Because of the scarce availability of experimental data, property prediction models for surfactants are needed: critical micelle concentration, cloud point, Krafft temperature and surface tension reduction are considered fundamental properties to have access to in order to perform a proper surfactant design for emulsions. Even though none of these are strictly pure component properties, it is possible to adopt group-contribution methods to describe the available experimental data and then to extrapolate the correlation results to perform predictions. Quantitative structure-property relationship (QSPR) models have already been developed in relation to several of these properties, but in this work it has been decided to use group-contribution methods, based on the Marrero and Gani model, for its easier use in the computer-aided molecular design, predictive power an reliability.
For nonionic surfactants, new third order groups based on the characteristic structures of the most common families of surfactants have been defined and they are included in the Marrero and Gani model.

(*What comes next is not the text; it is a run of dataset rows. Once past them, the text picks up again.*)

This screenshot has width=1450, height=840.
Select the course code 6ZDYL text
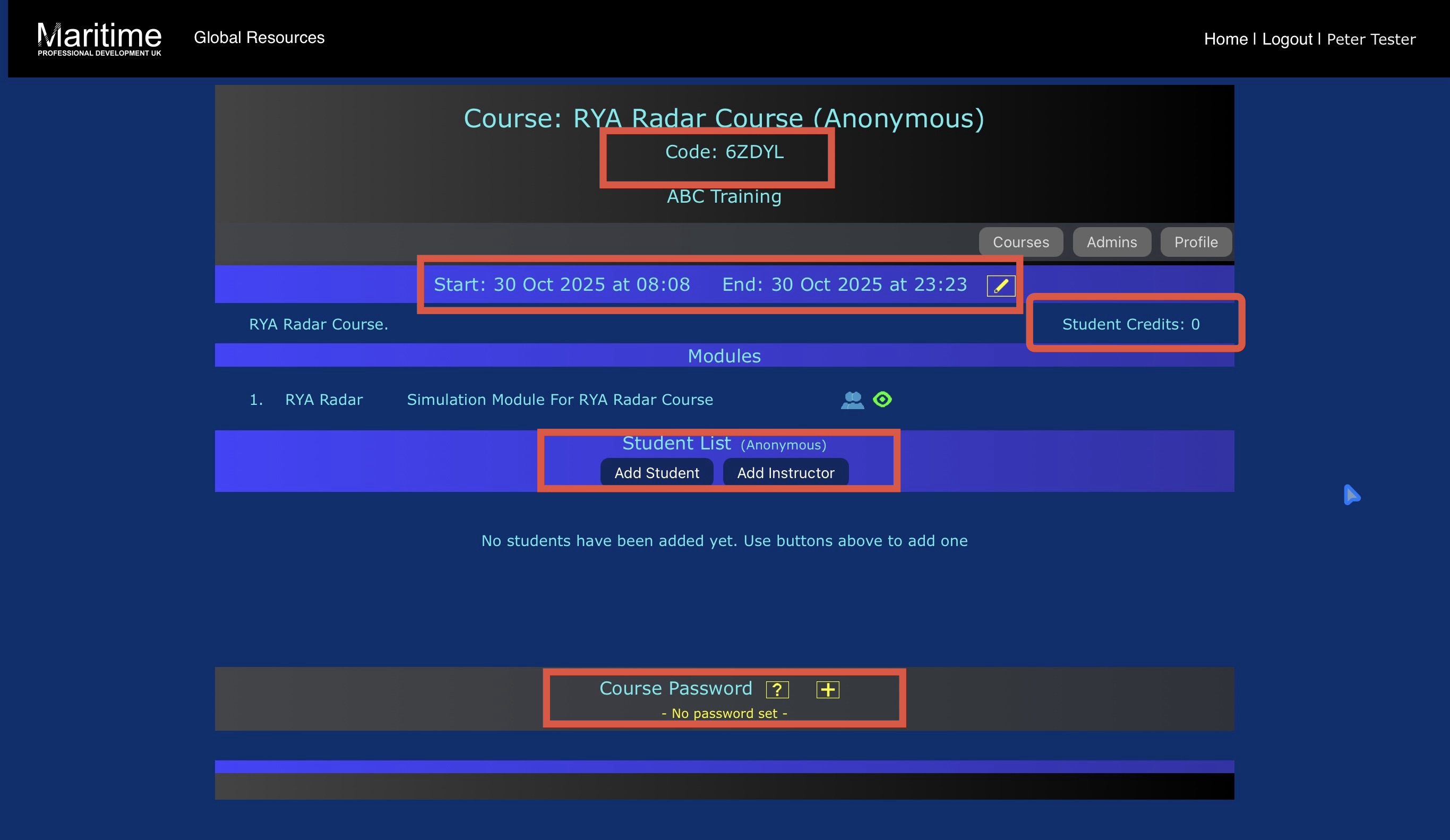pyautogui.click(x=724, y=152)
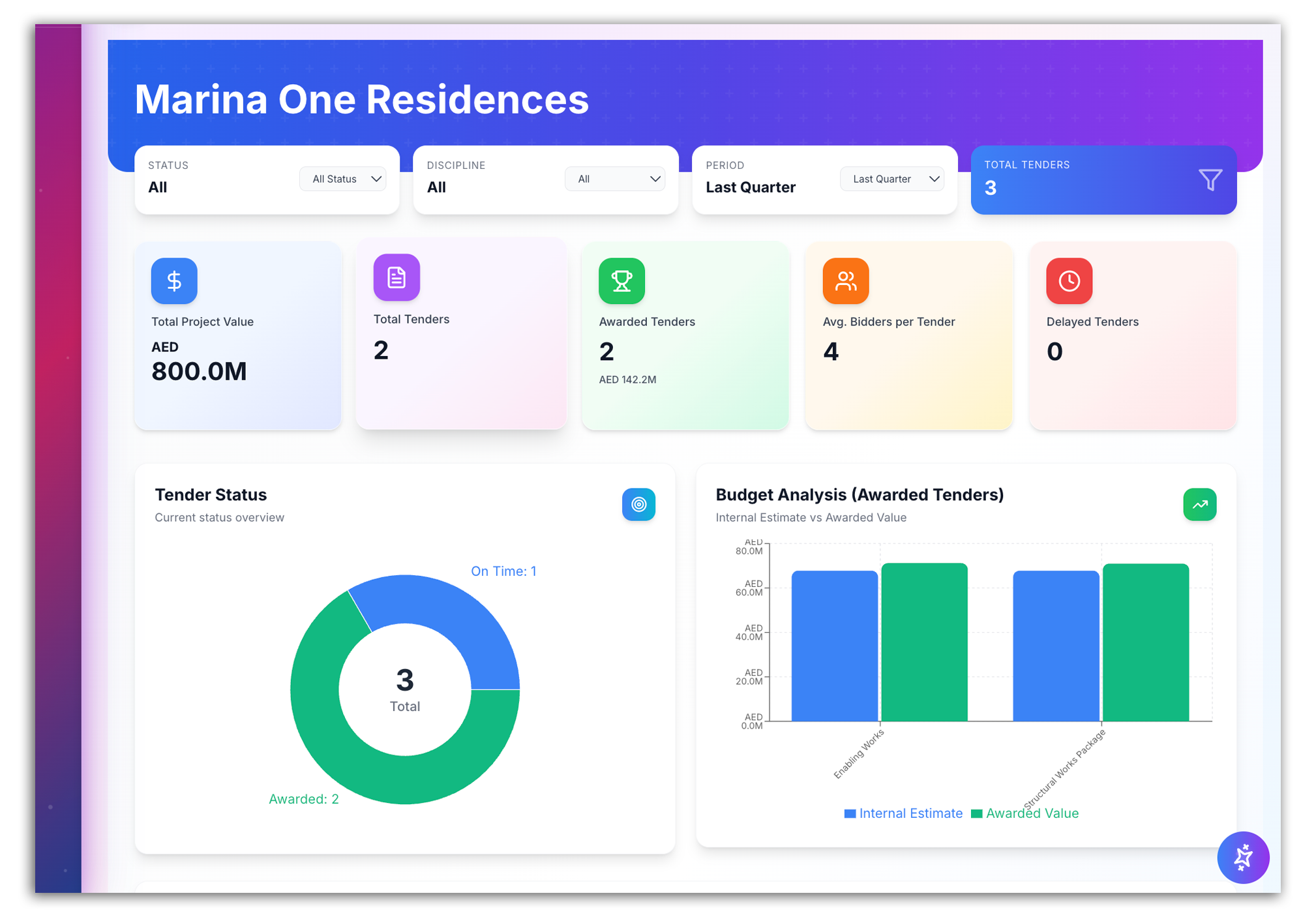This screenshot has width=1316, height=917.
Task: Click the orange people Avg. Bidders icon
Action: click(846, 281)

Results from the modeling of critical micelle concentration, cloud point and surface tension reduction are presented and discussed. Also preliminary results regarding the modeling of critical micelle concentration, Krafft temperature and surface tension reduction are presented and discussed for ionic surfactants.
The application of these property models in the systematic methodology for computer-aided product design for emulsion based products is then highlighted.